Work to be completed: Please give only the number of lines in the listing below that contain "window".

Record set:
::::::

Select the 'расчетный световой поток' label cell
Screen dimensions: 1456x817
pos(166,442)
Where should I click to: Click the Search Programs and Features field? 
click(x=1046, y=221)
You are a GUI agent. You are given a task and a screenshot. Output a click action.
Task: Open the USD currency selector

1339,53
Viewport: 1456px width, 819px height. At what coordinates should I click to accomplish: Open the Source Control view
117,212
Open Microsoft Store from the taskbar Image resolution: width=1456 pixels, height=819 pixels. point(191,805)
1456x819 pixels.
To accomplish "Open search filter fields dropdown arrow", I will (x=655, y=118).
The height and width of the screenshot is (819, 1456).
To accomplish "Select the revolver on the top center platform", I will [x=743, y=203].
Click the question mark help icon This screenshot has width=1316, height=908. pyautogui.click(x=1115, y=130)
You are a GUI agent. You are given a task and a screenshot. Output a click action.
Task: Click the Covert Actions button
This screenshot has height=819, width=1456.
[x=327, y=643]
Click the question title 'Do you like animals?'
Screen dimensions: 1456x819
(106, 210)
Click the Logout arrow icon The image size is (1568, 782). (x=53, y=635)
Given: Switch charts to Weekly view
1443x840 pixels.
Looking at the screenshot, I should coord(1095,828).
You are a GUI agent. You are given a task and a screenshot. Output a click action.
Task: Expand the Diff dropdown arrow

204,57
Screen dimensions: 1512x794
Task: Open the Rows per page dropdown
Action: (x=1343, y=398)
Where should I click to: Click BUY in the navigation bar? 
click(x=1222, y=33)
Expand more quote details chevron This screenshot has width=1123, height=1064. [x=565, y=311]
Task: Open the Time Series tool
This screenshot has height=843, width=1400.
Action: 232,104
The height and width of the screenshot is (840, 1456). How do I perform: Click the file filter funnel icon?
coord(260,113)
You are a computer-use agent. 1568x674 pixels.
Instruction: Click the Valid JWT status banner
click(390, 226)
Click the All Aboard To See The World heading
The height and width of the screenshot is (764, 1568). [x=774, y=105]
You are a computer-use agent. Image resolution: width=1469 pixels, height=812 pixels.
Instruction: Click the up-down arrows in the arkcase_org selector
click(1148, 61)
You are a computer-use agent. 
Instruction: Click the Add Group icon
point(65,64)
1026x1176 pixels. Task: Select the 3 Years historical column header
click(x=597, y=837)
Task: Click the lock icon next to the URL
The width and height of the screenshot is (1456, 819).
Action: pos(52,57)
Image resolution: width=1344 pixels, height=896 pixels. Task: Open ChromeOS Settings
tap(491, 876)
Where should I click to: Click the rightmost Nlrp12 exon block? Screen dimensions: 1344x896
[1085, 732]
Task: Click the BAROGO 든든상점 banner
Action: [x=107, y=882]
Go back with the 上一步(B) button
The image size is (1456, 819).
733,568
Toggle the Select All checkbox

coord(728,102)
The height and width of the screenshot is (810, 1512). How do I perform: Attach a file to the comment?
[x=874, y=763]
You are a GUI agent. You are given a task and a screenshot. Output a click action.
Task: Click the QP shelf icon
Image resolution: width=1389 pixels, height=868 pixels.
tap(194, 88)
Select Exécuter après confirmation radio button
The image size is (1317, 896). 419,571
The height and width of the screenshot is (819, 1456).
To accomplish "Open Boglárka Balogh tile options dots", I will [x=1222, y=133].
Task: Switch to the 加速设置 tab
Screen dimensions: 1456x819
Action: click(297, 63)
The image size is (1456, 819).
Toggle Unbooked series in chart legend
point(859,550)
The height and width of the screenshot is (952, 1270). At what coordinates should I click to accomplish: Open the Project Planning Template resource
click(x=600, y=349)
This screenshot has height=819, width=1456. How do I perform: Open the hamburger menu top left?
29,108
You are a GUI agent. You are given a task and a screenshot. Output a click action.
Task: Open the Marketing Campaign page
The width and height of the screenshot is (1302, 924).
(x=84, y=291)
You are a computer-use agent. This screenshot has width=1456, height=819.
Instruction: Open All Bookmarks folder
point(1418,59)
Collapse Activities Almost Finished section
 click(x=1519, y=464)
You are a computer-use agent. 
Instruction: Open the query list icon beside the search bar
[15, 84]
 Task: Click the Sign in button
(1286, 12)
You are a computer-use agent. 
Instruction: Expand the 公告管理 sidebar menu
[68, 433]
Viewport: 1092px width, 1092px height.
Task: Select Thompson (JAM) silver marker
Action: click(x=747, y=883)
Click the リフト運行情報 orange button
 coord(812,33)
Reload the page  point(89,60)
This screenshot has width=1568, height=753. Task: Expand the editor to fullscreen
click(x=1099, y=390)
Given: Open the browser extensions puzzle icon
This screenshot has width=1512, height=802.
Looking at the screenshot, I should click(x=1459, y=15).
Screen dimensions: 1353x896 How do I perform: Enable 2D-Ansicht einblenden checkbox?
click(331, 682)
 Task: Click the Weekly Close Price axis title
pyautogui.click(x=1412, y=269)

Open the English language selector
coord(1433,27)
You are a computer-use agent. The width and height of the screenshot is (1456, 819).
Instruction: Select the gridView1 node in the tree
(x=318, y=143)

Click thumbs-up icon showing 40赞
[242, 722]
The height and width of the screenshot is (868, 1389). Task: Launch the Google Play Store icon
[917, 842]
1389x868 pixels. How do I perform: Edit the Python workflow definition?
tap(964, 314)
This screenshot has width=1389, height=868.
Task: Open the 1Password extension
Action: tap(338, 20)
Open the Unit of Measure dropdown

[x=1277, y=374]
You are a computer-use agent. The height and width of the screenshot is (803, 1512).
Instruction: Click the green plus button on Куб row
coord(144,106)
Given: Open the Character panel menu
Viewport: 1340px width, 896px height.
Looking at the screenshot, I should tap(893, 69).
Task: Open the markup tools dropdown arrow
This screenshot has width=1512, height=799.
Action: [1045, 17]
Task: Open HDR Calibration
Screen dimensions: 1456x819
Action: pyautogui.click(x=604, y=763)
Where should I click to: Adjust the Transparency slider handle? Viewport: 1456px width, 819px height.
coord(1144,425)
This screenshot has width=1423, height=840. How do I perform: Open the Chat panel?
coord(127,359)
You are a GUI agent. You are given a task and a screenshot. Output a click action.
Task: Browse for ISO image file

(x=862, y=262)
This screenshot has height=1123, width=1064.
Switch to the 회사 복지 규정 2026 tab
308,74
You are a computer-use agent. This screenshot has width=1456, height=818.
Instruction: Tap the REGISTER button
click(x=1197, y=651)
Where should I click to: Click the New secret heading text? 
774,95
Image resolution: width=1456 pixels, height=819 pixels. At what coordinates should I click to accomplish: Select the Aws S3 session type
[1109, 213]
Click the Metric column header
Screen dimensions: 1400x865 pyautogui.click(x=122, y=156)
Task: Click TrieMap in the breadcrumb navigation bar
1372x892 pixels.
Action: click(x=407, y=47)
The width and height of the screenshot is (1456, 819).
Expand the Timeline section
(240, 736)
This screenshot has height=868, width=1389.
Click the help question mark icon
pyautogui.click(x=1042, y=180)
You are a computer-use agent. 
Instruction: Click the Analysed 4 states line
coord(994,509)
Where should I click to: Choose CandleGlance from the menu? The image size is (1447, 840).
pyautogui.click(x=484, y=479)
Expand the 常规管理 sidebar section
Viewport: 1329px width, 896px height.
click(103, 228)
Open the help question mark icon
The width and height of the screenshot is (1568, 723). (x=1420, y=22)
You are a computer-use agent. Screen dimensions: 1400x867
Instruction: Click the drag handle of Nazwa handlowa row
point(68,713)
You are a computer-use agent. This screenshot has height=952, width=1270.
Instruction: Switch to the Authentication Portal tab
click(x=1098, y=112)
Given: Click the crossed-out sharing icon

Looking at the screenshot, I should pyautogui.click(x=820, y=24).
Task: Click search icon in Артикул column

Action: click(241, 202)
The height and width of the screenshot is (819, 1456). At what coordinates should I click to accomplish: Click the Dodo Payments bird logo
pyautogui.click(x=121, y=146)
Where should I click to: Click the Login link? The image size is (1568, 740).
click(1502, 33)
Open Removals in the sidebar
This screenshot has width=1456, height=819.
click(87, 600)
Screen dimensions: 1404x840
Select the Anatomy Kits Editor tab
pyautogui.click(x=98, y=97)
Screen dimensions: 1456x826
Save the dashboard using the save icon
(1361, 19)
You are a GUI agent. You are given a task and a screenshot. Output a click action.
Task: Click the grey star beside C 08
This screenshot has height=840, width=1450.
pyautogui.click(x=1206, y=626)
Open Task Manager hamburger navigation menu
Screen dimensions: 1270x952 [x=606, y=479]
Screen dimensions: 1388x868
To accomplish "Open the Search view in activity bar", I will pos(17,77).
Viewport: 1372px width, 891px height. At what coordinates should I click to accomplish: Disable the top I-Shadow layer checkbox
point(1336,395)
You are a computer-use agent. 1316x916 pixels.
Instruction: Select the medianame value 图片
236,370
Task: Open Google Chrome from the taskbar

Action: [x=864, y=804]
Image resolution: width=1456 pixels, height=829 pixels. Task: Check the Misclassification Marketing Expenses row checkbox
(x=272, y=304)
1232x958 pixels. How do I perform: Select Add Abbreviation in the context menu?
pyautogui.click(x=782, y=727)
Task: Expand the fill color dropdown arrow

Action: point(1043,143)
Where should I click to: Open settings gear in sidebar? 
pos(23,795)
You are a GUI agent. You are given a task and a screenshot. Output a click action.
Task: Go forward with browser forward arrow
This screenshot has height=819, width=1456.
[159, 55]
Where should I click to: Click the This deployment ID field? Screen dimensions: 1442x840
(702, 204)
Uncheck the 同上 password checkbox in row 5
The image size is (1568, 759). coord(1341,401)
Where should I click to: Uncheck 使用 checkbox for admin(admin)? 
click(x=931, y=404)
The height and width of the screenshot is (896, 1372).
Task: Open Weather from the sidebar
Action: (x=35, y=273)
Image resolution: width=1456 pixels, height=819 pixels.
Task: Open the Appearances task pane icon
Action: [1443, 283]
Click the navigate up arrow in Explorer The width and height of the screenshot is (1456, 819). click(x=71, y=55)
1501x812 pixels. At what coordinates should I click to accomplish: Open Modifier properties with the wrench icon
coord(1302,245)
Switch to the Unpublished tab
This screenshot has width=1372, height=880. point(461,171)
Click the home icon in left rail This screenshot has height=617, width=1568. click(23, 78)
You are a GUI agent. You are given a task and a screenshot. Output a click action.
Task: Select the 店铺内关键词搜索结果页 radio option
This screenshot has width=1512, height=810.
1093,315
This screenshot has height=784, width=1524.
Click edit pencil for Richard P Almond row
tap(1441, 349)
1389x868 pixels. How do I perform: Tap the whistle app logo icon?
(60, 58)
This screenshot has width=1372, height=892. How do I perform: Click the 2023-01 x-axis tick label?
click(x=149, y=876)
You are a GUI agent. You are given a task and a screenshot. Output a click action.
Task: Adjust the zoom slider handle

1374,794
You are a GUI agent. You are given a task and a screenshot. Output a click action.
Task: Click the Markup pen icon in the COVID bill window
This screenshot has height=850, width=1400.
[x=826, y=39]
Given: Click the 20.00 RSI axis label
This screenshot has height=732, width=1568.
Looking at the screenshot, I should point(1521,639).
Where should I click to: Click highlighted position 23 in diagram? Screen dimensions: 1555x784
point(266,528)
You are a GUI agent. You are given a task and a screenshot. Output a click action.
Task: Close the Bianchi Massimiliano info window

::::::

Output of the task: 2